▶ _Collected data_:
-=-=-=-=-
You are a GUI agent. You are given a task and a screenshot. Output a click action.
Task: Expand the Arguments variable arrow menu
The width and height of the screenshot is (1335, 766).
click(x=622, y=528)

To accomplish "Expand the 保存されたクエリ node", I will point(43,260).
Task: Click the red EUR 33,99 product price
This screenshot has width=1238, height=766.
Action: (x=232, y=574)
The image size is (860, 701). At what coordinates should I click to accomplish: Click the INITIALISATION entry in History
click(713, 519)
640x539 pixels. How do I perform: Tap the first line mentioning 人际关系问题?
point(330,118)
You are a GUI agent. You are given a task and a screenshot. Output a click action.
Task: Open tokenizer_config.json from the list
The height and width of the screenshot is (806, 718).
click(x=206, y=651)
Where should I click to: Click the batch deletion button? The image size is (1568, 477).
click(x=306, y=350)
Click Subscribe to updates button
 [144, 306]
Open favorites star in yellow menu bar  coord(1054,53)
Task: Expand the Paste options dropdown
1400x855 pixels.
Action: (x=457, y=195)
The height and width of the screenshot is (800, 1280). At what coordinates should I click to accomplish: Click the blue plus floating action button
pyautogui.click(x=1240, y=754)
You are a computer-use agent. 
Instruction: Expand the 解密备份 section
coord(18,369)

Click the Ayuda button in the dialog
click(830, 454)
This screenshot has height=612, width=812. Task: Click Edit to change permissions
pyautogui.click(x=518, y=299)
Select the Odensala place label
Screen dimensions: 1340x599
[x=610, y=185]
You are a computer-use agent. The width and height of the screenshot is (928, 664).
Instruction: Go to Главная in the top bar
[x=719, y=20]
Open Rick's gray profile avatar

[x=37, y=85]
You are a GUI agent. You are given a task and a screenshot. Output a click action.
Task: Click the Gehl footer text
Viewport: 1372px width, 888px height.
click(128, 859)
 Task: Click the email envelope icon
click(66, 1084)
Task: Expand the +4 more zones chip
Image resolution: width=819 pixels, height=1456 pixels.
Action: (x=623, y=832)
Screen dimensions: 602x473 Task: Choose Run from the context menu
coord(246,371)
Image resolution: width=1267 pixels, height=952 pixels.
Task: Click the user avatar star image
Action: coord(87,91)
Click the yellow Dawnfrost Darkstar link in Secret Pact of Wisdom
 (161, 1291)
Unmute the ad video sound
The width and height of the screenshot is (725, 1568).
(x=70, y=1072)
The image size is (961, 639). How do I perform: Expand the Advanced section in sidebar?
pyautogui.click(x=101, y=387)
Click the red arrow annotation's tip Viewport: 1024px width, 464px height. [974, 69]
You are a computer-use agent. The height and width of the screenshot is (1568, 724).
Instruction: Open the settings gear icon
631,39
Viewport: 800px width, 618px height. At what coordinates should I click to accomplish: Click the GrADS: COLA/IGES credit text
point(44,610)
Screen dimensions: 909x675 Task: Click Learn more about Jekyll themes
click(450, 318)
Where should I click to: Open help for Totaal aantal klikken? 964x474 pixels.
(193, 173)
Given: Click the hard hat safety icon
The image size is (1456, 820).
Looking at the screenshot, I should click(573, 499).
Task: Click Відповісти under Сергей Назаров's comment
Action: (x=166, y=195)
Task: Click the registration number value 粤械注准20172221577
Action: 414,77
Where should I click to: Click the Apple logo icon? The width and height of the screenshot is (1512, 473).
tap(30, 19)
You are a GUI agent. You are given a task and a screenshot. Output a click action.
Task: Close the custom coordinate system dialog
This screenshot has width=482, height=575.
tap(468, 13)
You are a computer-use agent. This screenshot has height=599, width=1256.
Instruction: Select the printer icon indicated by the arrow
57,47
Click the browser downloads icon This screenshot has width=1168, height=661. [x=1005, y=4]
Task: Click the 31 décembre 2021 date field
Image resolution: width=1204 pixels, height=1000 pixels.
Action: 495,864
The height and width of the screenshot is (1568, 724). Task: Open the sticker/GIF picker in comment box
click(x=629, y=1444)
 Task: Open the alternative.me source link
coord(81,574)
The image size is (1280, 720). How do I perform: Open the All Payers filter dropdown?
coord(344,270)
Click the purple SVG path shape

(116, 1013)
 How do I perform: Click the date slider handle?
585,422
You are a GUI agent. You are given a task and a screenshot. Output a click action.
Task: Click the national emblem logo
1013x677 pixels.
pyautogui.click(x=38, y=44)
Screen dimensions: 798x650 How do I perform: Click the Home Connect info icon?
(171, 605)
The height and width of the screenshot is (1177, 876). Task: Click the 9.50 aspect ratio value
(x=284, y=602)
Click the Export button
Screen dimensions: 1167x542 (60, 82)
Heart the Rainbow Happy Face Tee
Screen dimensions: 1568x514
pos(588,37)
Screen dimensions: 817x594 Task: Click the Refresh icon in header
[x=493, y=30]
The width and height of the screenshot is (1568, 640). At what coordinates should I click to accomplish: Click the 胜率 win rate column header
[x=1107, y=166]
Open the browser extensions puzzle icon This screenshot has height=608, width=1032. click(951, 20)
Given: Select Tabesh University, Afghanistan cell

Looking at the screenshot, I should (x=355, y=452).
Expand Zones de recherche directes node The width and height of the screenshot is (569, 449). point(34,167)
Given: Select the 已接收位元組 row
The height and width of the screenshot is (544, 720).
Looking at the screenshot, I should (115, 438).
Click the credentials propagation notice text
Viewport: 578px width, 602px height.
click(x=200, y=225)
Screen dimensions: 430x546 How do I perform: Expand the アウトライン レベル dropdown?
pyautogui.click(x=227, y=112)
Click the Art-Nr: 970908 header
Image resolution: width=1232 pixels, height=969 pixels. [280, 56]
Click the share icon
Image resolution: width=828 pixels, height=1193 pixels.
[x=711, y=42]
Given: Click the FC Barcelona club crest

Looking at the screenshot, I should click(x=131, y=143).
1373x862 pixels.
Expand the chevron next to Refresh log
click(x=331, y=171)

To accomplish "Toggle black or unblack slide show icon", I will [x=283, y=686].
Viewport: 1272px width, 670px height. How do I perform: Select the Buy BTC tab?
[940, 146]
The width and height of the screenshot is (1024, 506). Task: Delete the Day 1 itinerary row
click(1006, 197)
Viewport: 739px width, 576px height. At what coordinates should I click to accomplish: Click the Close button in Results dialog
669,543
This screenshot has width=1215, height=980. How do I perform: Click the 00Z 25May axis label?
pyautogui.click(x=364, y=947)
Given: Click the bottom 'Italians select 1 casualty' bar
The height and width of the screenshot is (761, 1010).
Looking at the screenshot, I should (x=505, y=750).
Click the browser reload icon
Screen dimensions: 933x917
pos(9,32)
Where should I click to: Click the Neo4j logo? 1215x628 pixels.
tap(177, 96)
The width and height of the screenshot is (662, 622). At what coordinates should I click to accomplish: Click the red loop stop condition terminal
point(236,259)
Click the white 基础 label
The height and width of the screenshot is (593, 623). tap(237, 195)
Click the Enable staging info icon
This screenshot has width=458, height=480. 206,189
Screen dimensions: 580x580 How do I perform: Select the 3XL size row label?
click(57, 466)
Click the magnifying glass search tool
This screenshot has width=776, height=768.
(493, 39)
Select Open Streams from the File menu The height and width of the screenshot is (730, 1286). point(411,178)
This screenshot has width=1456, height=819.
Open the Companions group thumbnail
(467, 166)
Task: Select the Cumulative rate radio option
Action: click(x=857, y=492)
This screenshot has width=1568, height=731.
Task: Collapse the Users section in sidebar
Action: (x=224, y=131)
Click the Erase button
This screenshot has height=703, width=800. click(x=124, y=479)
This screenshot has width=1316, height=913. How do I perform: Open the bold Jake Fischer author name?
-=-=-=-=-
Return the lines above that include the string "will".

▶ _Solution_:
To accomplish "Expand the 保存されたクエリ node", I will point(43,260).
To accomplish "Toggle black or unblack slide show icon", I will [x=283, y=686].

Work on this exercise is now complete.